被杯盞擲了個正著的常玉山唇角微不可覺的抿了一下,可現在端王正在氣頭上,他實在也不敢為自己分辨什麼。

也就在這時,他的耳畔忽地響起吳構剛剛說的話——

常副將軍,您為端王這麼賣力,可最後端王真的會重用你麼?應將軍可是端王的嫡親舅舅,你覺得,你能越過他去?

那又如何?現在幫王爺鞍前馬後的人是我!

可若無應將軍默許,你覺得你能調動這麼多羽林衛?你為端王鞍前馬後、衝鋒陷陣,可端王領的卻不一定是你的情!

常玉山眸心暗了暗,只是,未等他再細想,那廂,端王尖銳氣怒的聲音再度響了起來,「你還愣在這做甚,還不速去將人找出來!」

「是。」常玉安沉聲應了下來,他朝端王躬身揖了個禮,隨後便轉身大步跨了出去。

看著常玉安的背影,端王臉色沉了又沉,最後還是沒忍住揮手將管家喚了過來,他道,「你即刻拿著禮物去應府探望我舅舅。」

是他太高估常玉山了,現下看來,還是得請他舅舅出山。

旁的不說,至少,不能讓他倒戈太子!

「是。」管家毫不猶豫就應了下來,他恭謹地接過玉佩,末了,才抬眸試探地望著端王道,「王爺,那小的見到應將軍該說些什麼呢?」

端王冷冷一笑,他道,「既然是去探病,那自然少不得要問問舅舅,問他這‘風寒打算何時痊癒?」

這個世上就沒有不勞而獲的事。

他想置身事外,可以。

但以後就別怪他這個外甥不重用他這個親舅舅!

「是,王爺。」管家立時便意會了端王這話中的意思,他恭敬地應了一聲,隨後便躬身快步退了出去。

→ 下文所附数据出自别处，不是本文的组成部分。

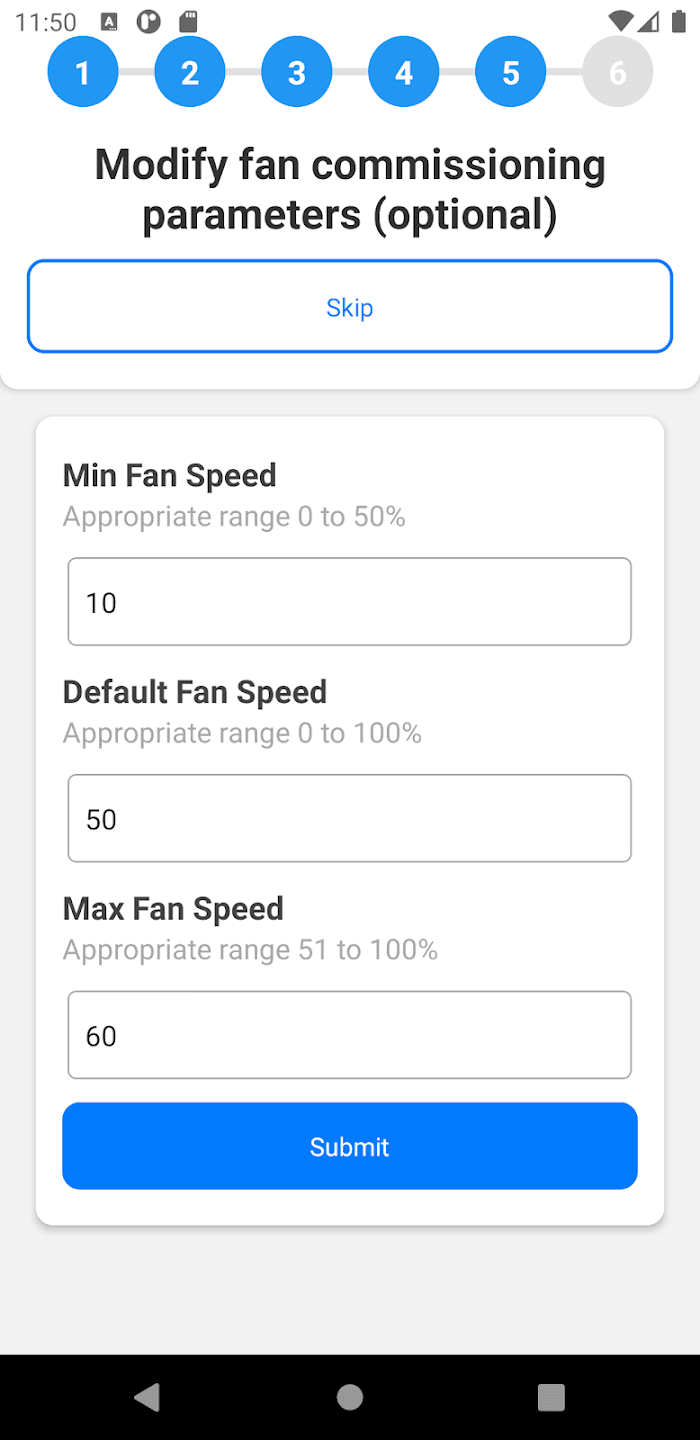Click the SD card status icon
Image resolution: width=700 pixels, height=1440 pixels.
pyautogui.click(x=187, y=21)
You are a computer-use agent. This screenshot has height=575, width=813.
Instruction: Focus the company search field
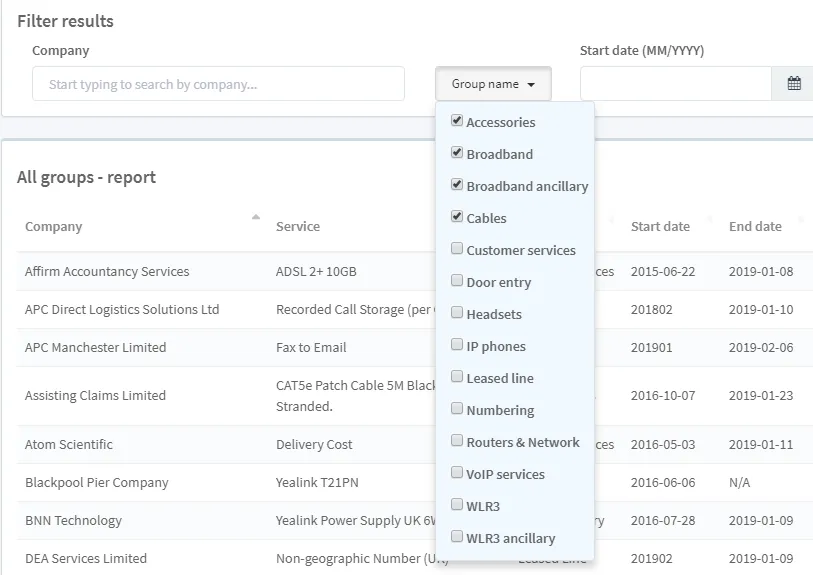218,84
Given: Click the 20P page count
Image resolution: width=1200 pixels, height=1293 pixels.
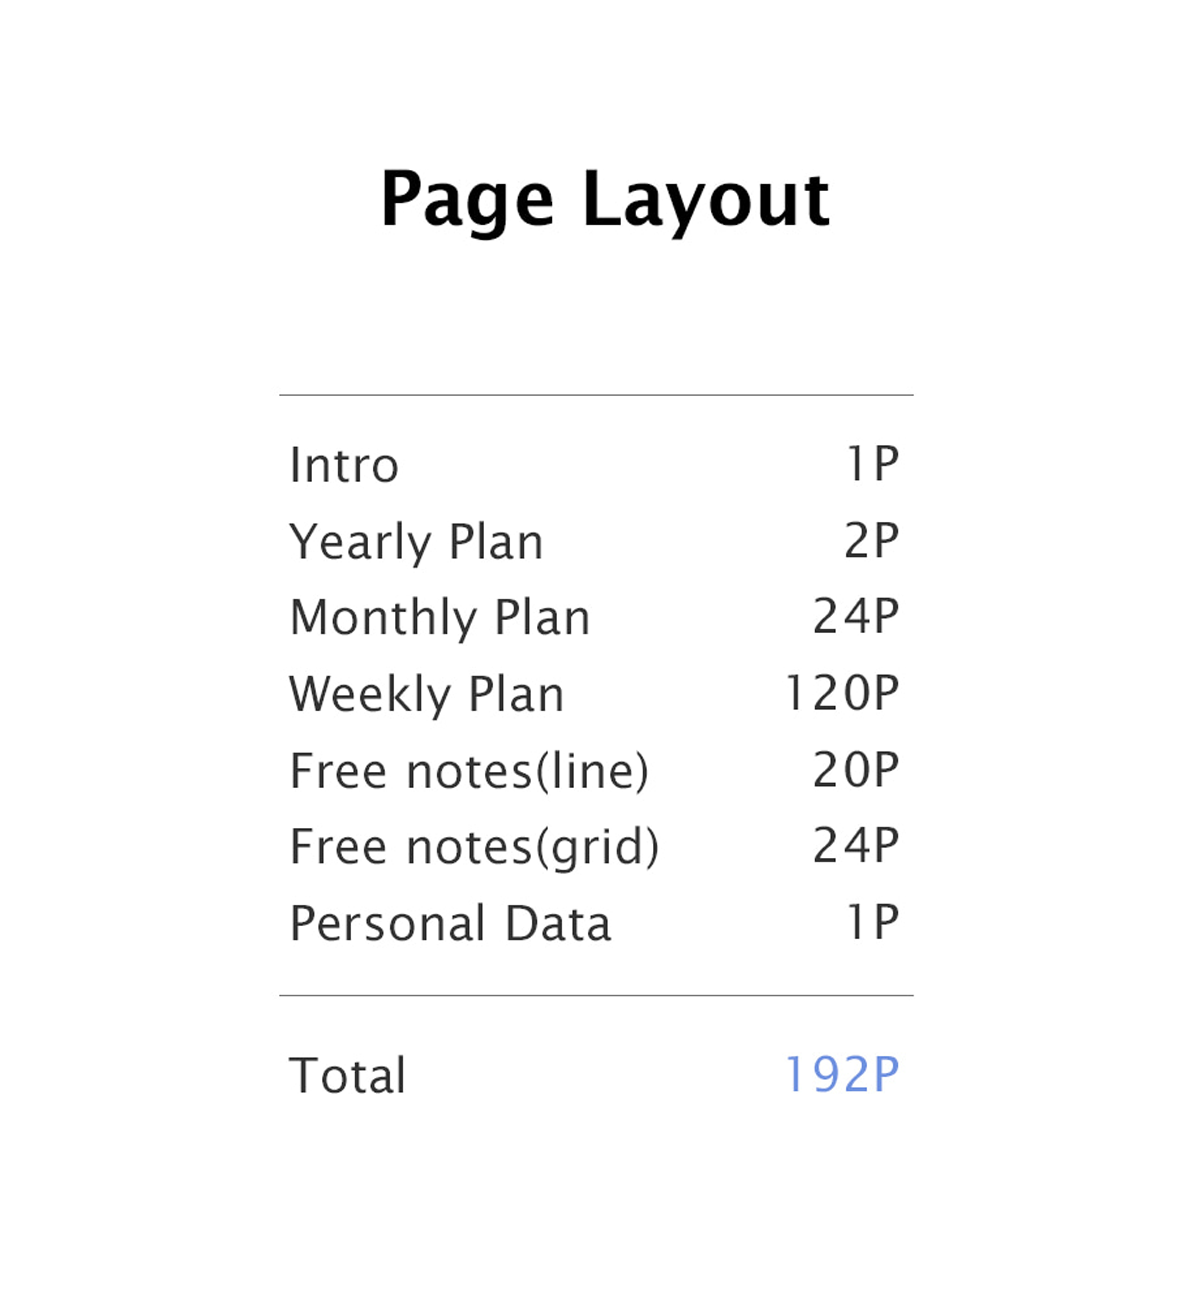Looking at the screenshot, I should 856,770.
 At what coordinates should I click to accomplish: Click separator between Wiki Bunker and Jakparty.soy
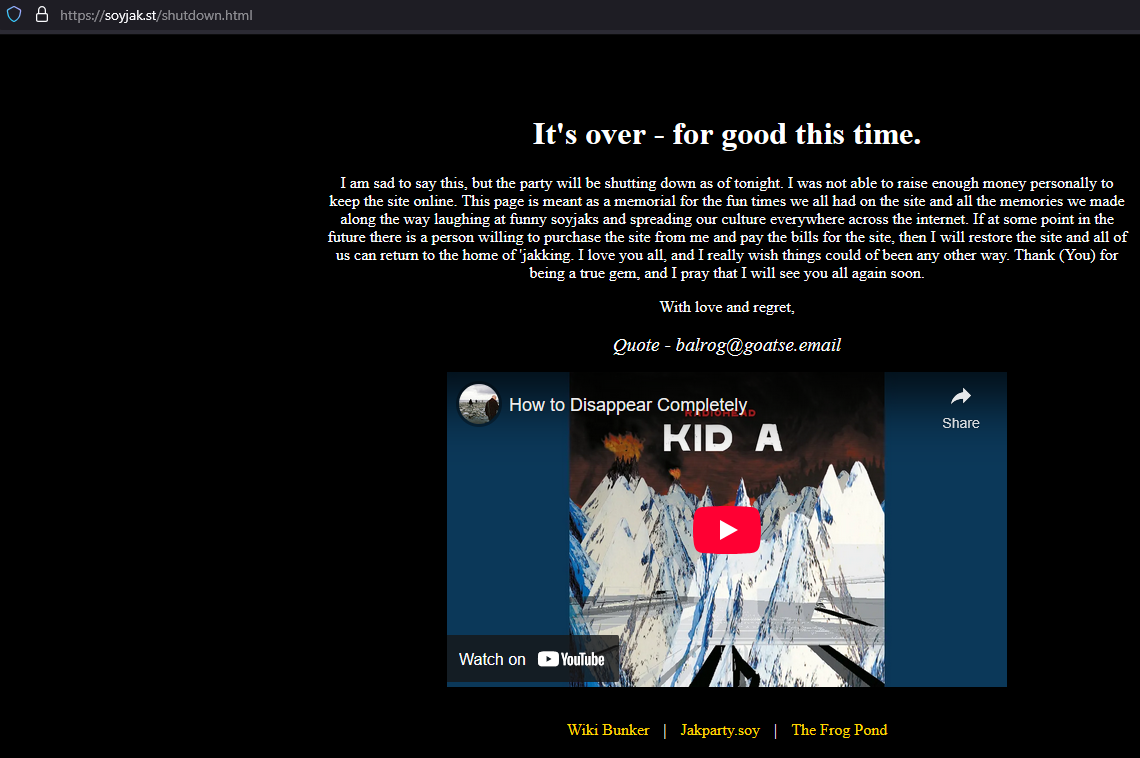[665, 730]
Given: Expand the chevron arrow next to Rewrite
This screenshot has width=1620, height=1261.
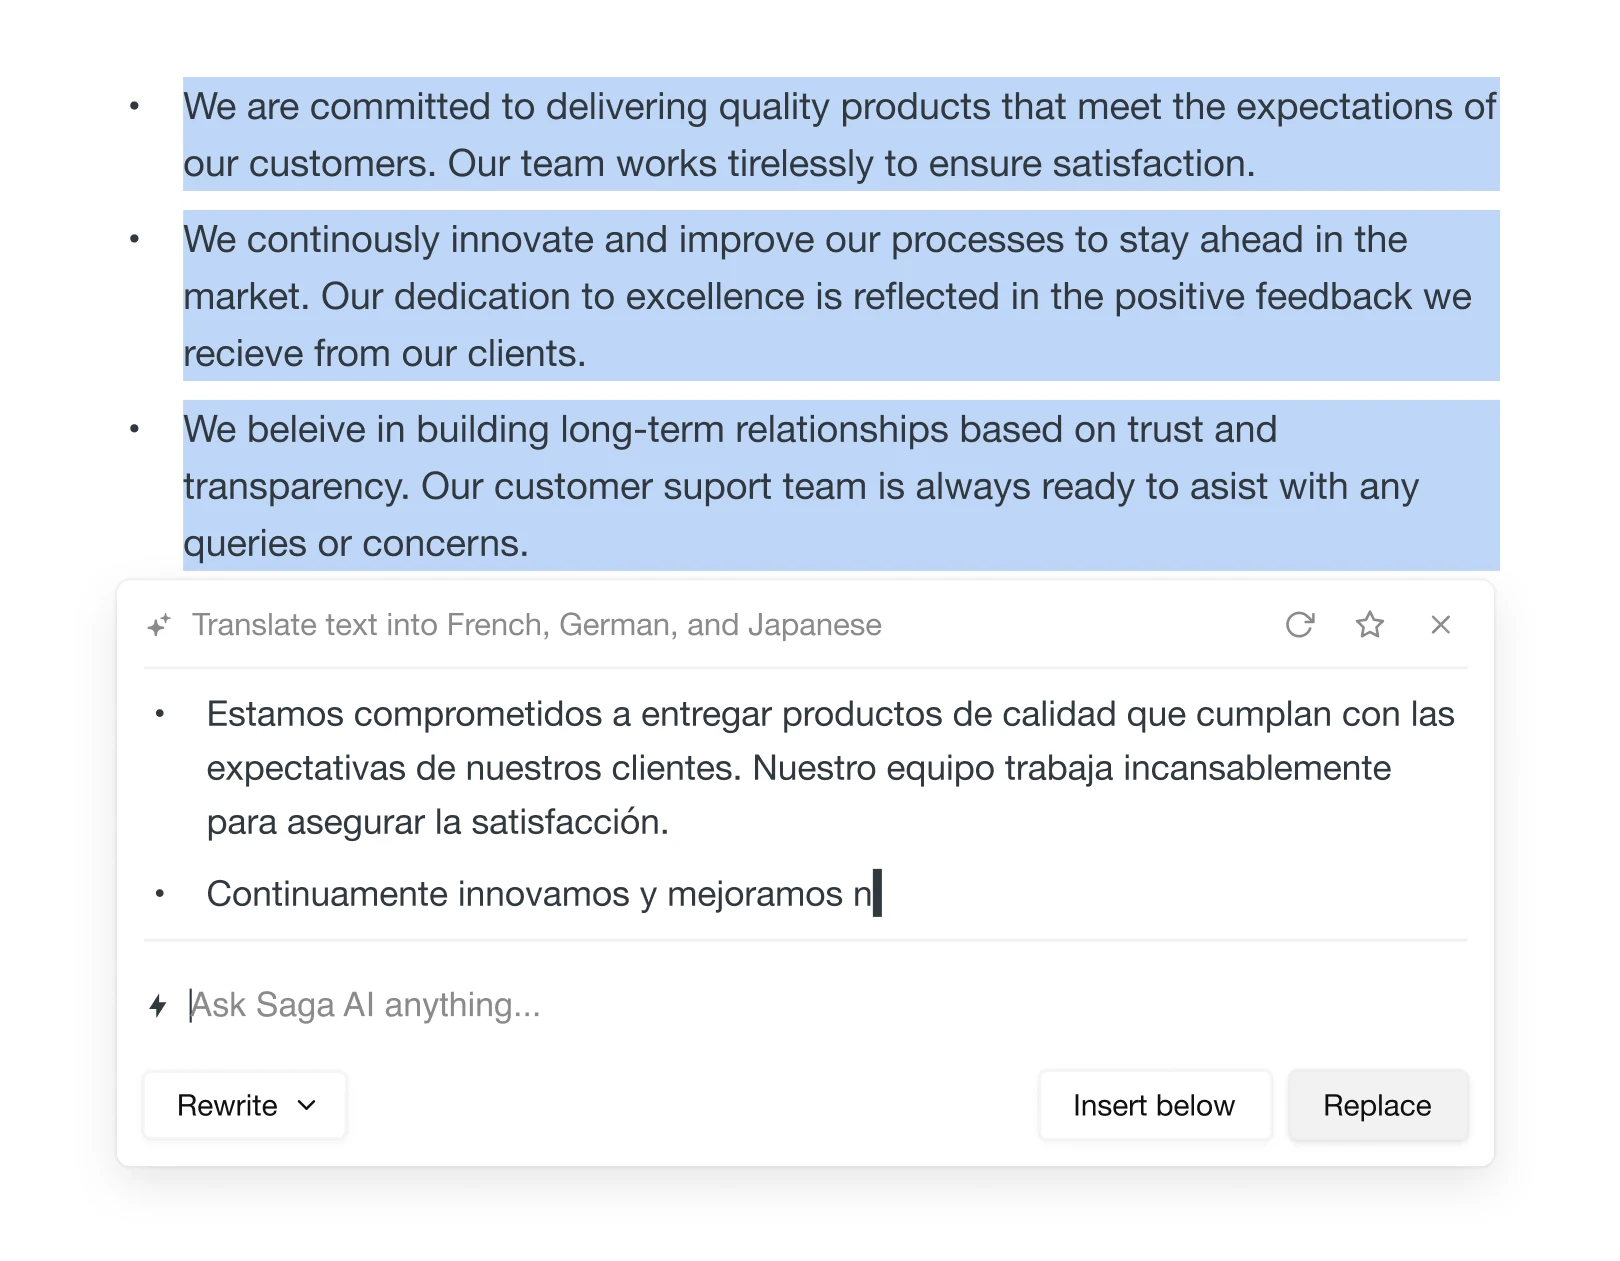Looking at the screenshot, I should [307, 1105].
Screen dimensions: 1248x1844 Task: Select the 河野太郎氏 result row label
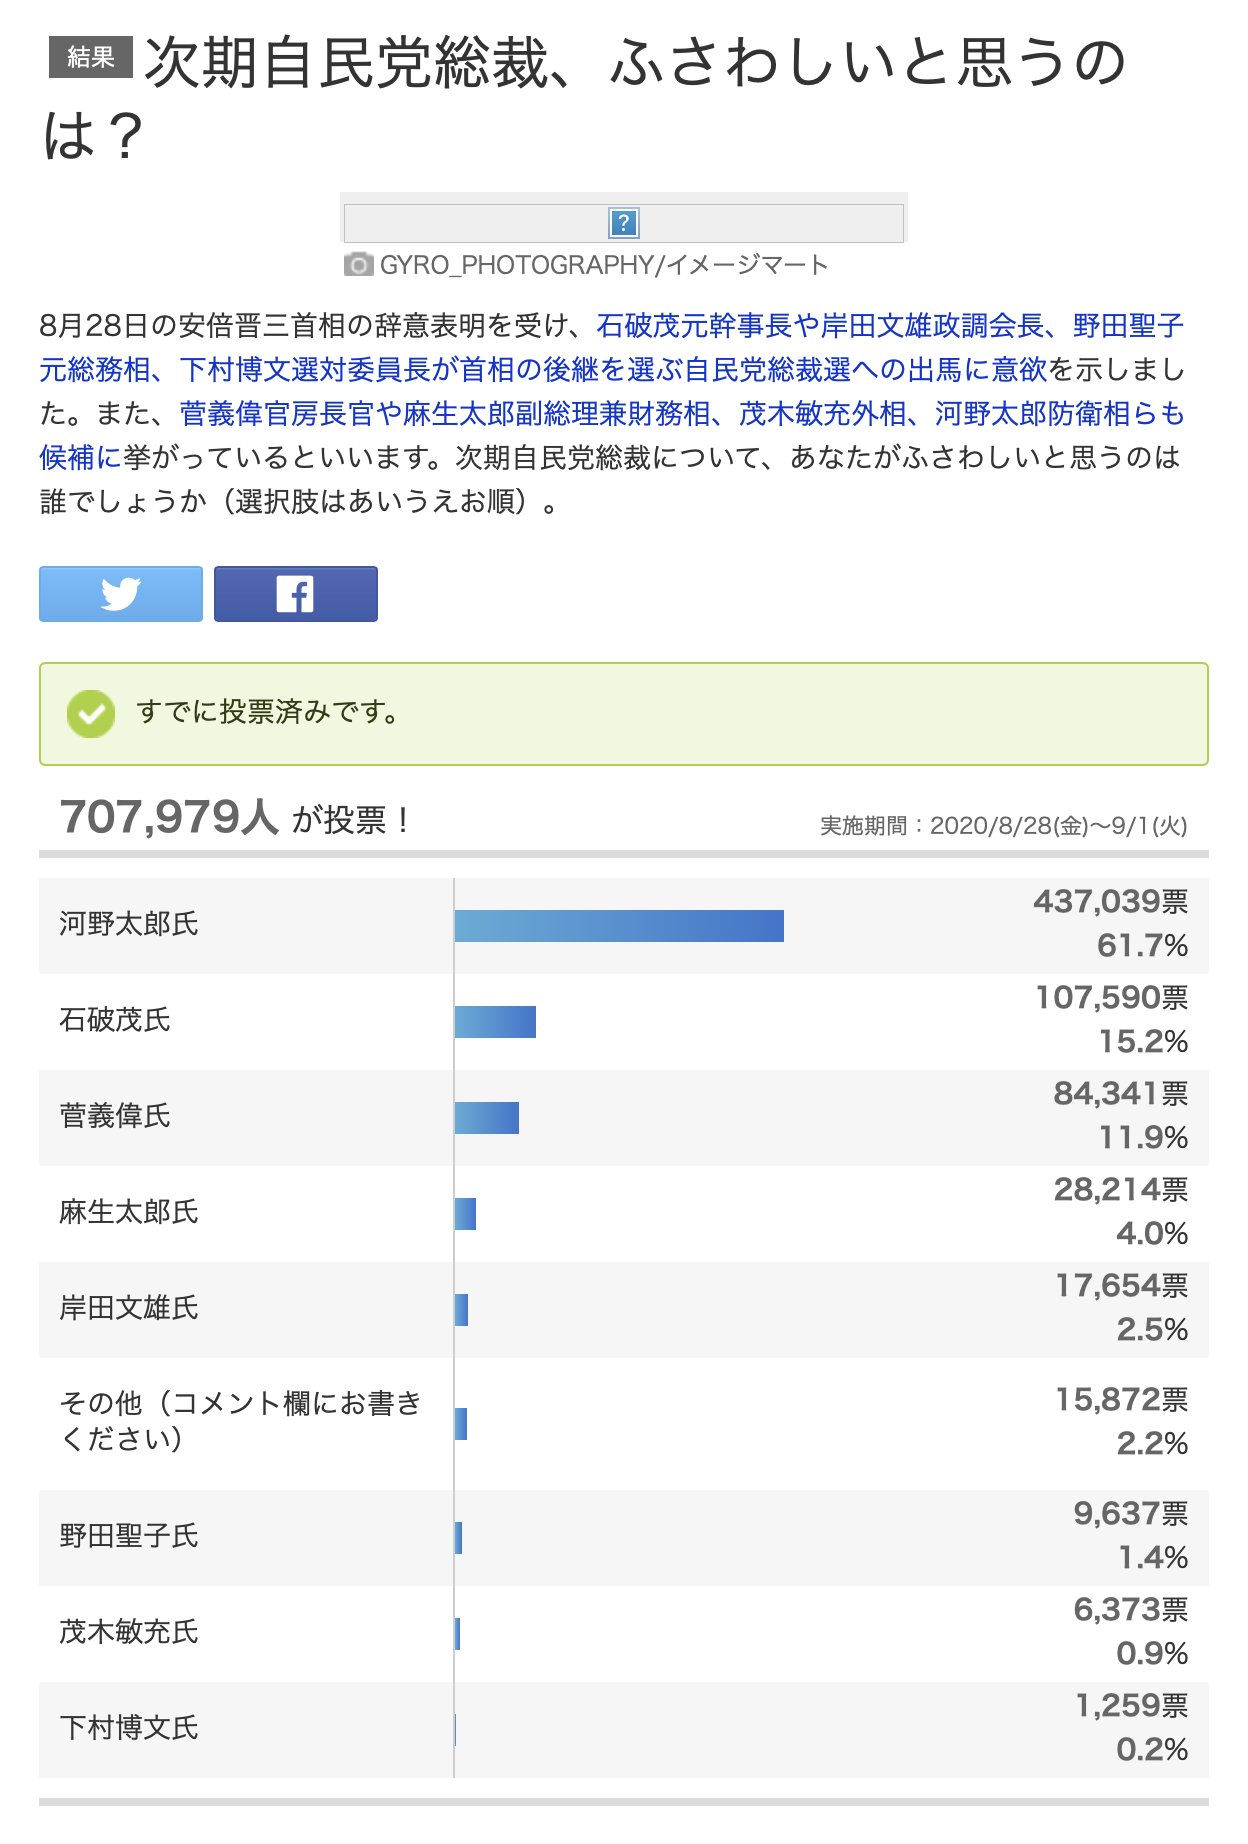(129, 924)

管家走後,端王忍不住閉著眼睛深吸了一口氣,就在他心情稍稍平復一些的時候,一道細碎的腳步聲忽地朝這邊走了過來。

「誰?」端王猛的一下睜開眼睛。

待看清楚那張臉時,他眸中閃過一絲詫異,不過很快他便鎮定下來,他撩起袍角若無其事地走到旁邊的椅子坐下,末了,才不冷不淡地又開口道,「你來做什麼?」

端王妃沒有應話,她朝端王福了福,隨後便徑自抬腳坐到了他的對面,末了,還遣退了身邊的丫鬟。

「王爺不是在宮中為父皇侍疾麼?您怎麼忽然回府呢?」端王妃抬眸看著端王不冷不淡的開口道。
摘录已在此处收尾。